Die systemische Chemotherapie ist nach wie vor ein integraler Bestandteil der Behandlung zahlreicher Tumorentitäten. Trotz ihrer breiten Anwendung zeigen bis zu 50 % der Patienten keine ausreichende Ansprechrate auf Standardtherapeutika wie Platin-Derivate, Taxane oder Anthrazykline. Dies führt zu einer erheblichen Belastung durch Nebenwirkungen – ohne klinischen Nutzen. Der Bedarf an verlässlichen prädiktiven Biomarkern zur Identifikation resistenter Tumoren ist daher unverändert hoch.
Während für zielgerichtete Therapien zunehmend molekulare Marker etabliert sind, fehlen bislang derart differenzierende Instrumente für klassische Chemotherapeutika. Ein kürzlich in Nature Genetics veröffentlichter Ansatz zielt darauf ab, diese diagnostische Lücke zu schließen.
Chromosomale Instabilität als prädiktiver Marker
Die Studie eines internationalen Konsortiums unter der Leitung des Spanischen Nationalen Krebsforschungszentrums (CNIO) und der Universität Cambridge untersuchte, ob chromosomale Instabilität (CIN) als verlässlicher Biomarker für Chemoresistenz eingesetzt werden kann.
CIN beschreibt strukturelle und numerische Veränderungen im Chromosomensatz von Tumorzellen und ist ein typisches Merkmal vieler solider Tumoren.
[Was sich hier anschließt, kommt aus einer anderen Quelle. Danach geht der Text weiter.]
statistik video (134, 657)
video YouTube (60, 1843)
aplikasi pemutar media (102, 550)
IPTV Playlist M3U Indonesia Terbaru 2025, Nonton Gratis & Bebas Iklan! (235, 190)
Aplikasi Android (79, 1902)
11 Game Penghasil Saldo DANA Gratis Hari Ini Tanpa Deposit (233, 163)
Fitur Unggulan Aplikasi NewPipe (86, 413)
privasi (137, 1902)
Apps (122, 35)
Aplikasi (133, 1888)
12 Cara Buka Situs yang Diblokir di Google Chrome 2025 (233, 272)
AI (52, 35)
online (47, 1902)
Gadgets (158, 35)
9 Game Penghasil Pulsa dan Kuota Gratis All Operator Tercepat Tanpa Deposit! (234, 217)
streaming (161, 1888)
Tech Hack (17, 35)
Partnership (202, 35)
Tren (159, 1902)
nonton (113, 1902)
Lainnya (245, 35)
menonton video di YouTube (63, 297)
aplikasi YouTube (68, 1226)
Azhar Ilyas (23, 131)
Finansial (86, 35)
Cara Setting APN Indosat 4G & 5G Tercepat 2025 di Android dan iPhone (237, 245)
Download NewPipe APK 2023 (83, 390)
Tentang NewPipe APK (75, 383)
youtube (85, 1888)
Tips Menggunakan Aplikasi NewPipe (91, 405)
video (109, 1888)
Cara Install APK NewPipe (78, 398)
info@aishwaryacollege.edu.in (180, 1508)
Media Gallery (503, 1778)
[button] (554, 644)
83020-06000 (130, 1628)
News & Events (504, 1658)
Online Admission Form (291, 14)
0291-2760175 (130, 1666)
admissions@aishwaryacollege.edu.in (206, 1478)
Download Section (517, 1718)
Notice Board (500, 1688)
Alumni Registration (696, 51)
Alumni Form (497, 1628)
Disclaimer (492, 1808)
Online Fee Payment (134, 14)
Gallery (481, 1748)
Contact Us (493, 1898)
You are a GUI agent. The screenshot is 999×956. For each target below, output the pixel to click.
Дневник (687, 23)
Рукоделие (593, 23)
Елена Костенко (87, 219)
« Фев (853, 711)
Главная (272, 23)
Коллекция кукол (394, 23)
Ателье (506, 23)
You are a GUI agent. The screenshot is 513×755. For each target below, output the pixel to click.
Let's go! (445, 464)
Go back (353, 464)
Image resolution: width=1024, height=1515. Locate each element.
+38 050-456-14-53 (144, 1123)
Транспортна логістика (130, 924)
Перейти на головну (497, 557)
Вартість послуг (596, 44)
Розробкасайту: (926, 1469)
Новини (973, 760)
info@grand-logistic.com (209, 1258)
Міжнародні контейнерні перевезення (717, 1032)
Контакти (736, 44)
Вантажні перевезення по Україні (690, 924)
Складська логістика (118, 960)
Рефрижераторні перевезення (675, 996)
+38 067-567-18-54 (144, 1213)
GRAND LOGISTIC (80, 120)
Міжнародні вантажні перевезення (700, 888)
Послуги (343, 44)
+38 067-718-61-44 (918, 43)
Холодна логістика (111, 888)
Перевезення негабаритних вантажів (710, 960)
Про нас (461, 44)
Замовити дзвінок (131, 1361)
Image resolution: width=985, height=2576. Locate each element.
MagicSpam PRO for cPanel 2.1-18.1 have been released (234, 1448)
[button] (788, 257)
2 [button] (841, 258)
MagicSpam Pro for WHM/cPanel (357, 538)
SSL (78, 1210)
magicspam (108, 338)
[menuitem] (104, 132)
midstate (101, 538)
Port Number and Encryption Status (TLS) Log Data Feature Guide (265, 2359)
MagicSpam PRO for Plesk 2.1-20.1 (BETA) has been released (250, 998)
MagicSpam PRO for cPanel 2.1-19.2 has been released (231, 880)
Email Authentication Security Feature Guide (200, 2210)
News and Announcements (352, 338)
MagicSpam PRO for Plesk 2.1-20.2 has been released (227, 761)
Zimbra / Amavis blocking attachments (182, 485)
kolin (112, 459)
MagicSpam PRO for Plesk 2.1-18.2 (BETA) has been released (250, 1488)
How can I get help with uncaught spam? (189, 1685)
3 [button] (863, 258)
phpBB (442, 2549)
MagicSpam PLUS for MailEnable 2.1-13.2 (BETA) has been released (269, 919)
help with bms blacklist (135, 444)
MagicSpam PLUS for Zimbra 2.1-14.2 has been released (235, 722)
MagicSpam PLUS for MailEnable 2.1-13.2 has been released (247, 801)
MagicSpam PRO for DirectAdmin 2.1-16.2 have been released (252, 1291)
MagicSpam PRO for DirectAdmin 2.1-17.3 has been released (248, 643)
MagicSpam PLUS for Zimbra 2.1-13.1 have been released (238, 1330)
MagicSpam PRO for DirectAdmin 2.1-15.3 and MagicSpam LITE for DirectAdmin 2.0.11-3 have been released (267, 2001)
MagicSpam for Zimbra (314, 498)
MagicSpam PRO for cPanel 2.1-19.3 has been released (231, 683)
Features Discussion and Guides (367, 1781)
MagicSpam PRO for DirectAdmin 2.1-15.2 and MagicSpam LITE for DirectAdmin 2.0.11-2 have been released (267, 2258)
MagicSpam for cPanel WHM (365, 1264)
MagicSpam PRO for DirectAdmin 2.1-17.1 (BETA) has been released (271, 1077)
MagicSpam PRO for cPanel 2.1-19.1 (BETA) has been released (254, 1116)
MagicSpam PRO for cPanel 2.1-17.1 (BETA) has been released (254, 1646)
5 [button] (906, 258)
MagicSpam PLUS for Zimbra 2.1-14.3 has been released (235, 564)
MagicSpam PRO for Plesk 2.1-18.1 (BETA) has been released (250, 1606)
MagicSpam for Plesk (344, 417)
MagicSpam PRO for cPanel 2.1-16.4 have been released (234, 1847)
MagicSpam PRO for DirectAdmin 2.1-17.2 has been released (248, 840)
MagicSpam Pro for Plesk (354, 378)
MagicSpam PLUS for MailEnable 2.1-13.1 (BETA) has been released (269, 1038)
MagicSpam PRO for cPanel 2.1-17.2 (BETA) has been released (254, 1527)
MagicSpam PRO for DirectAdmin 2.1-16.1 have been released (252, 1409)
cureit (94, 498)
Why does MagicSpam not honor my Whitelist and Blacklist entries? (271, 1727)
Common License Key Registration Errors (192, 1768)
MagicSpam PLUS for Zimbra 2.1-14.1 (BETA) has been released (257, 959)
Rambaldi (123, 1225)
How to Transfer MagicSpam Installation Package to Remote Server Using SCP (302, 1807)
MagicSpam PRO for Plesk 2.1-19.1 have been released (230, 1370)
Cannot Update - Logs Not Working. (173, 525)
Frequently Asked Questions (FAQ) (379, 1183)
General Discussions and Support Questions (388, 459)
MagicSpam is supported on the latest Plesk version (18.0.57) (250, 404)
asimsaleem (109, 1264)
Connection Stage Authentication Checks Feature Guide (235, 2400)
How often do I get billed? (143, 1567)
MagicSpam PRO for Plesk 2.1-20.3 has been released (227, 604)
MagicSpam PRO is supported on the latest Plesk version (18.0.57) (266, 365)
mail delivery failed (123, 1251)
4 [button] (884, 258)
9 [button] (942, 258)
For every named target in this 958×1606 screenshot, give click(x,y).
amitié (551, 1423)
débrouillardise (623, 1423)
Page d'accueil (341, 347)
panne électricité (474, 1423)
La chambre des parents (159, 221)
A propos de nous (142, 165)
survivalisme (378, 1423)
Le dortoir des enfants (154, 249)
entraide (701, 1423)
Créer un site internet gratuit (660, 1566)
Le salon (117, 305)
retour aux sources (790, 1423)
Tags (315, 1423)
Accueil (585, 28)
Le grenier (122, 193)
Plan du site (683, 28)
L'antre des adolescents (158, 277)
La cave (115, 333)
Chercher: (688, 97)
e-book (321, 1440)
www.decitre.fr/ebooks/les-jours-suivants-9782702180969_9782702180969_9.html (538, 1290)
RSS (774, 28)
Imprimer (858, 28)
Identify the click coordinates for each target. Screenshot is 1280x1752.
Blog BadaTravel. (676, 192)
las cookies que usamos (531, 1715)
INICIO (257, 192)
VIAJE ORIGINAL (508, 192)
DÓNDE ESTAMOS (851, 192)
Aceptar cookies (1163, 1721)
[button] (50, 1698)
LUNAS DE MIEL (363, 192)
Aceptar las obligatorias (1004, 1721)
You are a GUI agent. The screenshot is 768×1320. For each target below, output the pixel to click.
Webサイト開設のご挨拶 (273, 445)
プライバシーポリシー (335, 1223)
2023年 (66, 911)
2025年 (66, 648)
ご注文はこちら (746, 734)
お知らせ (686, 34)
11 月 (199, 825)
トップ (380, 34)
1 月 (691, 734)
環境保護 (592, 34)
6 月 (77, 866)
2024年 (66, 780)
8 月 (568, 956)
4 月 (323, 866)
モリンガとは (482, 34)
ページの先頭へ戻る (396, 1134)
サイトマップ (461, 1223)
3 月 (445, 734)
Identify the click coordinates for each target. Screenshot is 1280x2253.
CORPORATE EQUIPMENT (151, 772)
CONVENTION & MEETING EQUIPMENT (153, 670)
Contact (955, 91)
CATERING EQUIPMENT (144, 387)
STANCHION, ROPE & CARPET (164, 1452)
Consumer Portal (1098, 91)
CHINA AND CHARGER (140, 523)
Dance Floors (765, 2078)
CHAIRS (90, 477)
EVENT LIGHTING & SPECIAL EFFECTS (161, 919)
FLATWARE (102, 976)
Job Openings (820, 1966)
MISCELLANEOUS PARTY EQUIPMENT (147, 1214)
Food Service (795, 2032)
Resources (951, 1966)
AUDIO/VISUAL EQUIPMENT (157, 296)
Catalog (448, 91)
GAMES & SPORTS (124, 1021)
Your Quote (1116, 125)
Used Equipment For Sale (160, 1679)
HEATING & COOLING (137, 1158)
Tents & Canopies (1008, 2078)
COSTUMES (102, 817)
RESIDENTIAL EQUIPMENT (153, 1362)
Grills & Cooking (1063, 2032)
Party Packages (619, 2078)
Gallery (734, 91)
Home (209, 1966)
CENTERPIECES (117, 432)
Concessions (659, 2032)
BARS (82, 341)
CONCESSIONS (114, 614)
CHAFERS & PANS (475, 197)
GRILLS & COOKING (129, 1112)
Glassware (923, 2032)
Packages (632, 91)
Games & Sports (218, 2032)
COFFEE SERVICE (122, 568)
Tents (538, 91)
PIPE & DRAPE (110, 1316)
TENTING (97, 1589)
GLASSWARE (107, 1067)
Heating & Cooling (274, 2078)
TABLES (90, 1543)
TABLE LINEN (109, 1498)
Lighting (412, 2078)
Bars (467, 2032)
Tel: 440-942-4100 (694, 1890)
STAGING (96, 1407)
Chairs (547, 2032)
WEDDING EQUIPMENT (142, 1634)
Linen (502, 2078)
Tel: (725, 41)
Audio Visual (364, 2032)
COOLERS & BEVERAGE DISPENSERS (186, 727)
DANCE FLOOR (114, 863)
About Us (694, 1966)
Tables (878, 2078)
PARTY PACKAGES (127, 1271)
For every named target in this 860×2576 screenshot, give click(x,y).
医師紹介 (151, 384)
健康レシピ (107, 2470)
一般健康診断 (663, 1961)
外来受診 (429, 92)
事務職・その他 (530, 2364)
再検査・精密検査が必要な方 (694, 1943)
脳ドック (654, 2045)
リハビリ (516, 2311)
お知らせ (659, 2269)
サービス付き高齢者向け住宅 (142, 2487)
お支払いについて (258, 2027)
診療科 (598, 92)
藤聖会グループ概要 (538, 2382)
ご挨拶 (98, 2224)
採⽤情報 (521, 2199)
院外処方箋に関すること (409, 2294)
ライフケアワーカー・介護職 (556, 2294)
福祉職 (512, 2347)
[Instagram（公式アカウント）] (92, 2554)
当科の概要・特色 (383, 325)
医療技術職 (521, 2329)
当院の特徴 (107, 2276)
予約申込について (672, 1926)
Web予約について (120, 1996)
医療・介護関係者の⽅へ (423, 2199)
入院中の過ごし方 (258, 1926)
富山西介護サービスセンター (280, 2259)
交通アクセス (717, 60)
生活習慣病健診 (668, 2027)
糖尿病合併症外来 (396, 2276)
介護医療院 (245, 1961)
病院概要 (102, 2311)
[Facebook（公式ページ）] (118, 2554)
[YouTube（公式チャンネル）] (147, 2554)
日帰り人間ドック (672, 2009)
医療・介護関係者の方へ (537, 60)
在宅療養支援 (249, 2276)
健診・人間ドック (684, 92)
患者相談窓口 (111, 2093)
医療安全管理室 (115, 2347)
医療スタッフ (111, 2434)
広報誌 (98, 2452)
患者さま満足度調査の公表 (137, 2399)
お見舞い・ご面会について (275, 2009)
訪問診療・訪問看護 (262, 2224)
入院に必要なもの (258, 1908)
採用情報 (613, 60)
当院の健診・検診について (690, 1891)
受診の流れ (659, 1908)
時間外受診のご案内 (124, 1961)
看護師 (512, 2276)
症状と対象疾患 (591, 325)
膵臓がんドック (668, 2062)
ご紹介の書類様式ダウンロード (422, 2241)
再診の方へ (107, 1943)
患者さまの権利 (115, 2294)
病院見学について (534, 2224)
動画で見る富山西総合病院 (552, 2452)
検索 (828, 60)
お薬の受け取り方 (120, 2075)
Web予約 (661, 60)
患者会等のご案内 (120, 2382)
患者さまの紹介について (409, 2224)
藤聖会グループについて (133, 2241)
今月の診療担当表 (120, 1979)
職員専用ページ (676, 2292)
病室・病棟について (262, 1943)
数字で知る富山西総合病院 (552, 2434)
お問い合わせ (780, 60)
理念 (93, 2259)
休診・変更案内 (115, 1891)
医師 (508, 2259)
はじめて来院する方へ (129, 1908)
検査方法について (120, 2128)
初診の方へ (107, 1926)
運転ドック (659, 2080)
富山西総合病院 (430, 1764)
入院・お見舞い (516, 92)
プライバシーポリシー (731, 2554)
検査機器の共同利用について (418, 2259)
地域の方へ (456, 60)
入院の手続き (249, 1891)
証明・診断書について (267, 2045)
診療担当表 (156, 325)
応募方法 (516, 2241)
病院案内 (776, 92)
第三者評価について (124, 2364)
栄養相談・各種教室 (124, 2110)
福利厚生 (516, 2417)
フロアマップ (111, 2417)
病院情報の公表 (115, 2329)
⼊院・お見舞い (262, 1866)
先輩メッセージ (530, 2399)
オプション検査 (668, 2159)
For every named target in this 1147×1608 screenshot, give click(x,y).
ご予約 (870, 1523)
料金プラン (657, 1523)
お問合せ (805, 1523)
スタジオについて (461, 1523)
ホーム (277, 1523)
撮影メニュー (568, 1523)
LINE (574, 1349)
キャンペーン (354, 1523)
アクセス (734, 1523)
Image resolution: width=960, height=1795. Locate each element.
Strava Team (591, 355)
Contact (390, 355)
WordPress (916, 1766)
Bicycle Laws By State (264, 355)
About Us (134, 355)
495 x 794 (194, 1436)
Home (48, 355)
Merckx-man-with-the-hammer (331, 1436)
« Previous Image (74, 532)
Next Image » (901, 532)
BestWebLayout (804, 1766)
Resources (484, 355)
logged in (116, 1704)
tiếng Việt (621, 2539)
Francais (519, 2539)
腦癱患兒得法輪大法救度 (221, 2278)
Die Forscher nutzten charakteristische CIN-Signaturen zur Entwicklung eines genomischen Tests, der die Resistenz gegenüber Platinum-, Taxan- und Anthrazyklin-basierten Therapien vorhersagen soll.
Einsatz realer Patientendaten zur Vorhersagegenauigkeit
Zur Validierung der CIN-basierten Resistenzklassifikation wurde eine retrospektive Emulation randomisierter kontrollierter Studien unter Einbeziehung von Patientendaten (n = 840) durchgeführt. Die Analyse umfasste verschiedene Tumorentitäten, darunter metastasiertes Mammakarzinom, Ovarialkarzinom, Prostatakarzinom sowie Sarkome. Verwendet wurden genomische Daten aus Vollgenomsequenzierungen, Capture-Panel-Sequenzierungen und zirkulierender zellfreier DANN (cfDNA).
Die Patienten wurden auf Grundlage ihrer CIN-Signaturen in Gruppen mit vorhergesagter Resistenz oder Sensitivität eingeteilt. Im Fokus der Auswertung stand das Risiko eines Therapieversagens unter den jeweils eingesetzten Chemotherapeutika.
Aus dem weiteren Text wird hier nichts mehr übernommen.